15 2.5 Sifat-Sifat Marshall 2.5.1 Stabilitas Menurut Sukirman (2003) stabilitas adalah kemampuan perkerasan jalan menerima beban lalu lintas tanpa terjadi perubahan bentuk tetap seperti gelombang, alur dan bleeding. Kebutuhan stabilitas sebanding dengan fungsi jalan dan beban lalu lintas yang akan dilayani. Semakin tinggi volume lalu lintas dan dominan dilalui kendaraan berat, maka dibutuhkan stabilitas yang tinggi. Sebaliknya, jika jalan hanya untuk lalu lintas ringan, tidak diperlukan stabilitas yang sangat tinggi. 2.5.2 Kelelehan (Flow) Menurut Roberts (1991) dalam Rechie (2010), flow dalam terminologi Marshall Test adalah besarnya deformasi vertikal sampel yang terjadi saat mulai awal pembebanan sampai pada kondisi kestabilan mulai menurun. Nilai flow dipengaruhi banyak faktor antara lain kadar dan viskositas aspal, suhu, gradasi, dan jumlah pemadatan.
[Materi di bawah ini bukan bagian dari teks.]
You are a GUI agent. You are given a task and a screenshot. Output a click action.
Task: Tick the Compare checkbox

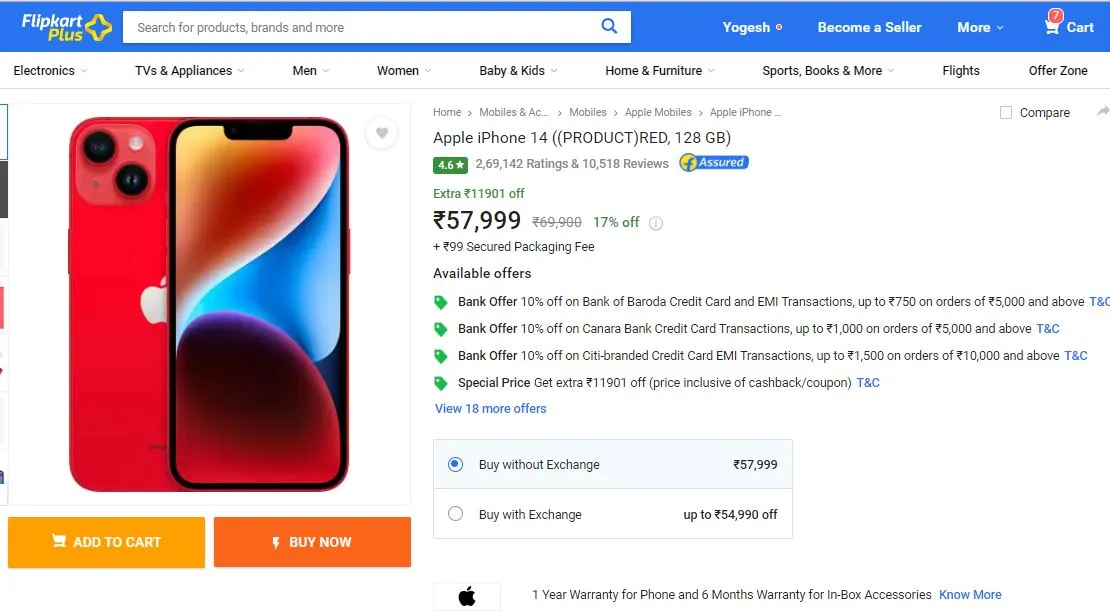[x=1005, y=113]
Nilai flow yang terlalu tinggi menunjukkan campuran bersifat plastis dan lebih mampu mengikuti deformasi akibat beban, sedangkan flow yang terlalu rendah menunjukkan campuran tersebut memiliki rongga yang tidak terisi aspal lebih tinggi dari kondisi normal, atau kandungan aspal terlalu rendah sehingga berpotensi terjadi keretakan. Menurut Departemen Pekerjaan Umum pada Petunjuk Pelaksanaan Lapis Aspal Beton (Laston) untuk jalan raya, SKBI-2.4.26.1987, Kelelehan adalah besarnya volume perubahan bentuk plastis suatu benda uji campuran beraspal

16 yang terjadi akibat suatu beban sampai batas keruntuhan, dinyatakan dalam satuan panjang. 2.5.3 Kepadatan (Density) Menurut Roberts (1991) dalam Rechie (2010), kadar aspal naik, density ikut naik mencapai puncaknya lalu turun. Puncak kepampatan biasanya bersamaan dengan kadar aspal optimum dan stabilitas puncak. Kepampatan yang tinggi akan menghasilkan kemampuan untuk menahan beban yang tinggi serta kekedapan terhadap air dan udara yang tinggi. 2.5.4 Void Filled With Asphalt (VFWA) Menurut Roberts (1991) dalam Rechie (2010), VFWA adalah persentase rongga dalam agregat padat yang terisi aspal. Nilai VFWA yang terlalu tinggi dapat menyebabkan naiknya aspal ke permukaan saat suhu perkerasan tinggi, jika terlalu rendah berarti campuran bersifat porous dan mudah teroksidasi. 2.5.5 Void In The Mix (VITM) Menurut Sukirman (2003) VITM adalah volume pori yang masih tersisa setelah campuran beton dipadatkan. VITM dibutuhkan untuk tempat bergesernya butir-butir agregat, akibat pemadatan tambahan yang terjadi oleh repetisi beban lalu lintas. VITM yang terlalu besar akan menyebabkan beton aspal berkurang kekedapan airnya, sehingga proses oksidasi menjadi meningkat dan mempercepat penuaan aspal dan akan menurunkan sifat durabilitas beton aspal. Jika VITM terlalu kecil akan mengakibatkan terjadinya bleeding jika temperatur meningkat.

17 2.5.6 Marshall Quotient (QM) Menurut Sholihah (2010), marshall quotient merupakan perbandingan antara stabilitas dengan kelelahan plastis (flow) dan dinyatakan dalam kg/mm. Menurut Roberts (1991) dalam Linggo (2008), marshall quotient merupakan hasil bagi antara nilai stabilitas dengan nilai kelelehan/flow. Nilai marshall quotient akan memberikan fleksibilitas campuran. Semakin besar nilai marshall quotient bararti lapis keras semakin kaku, sebaliknya semakin kecil nilai marshall quotient maka semakin lentur campuran perkerasan tersebut.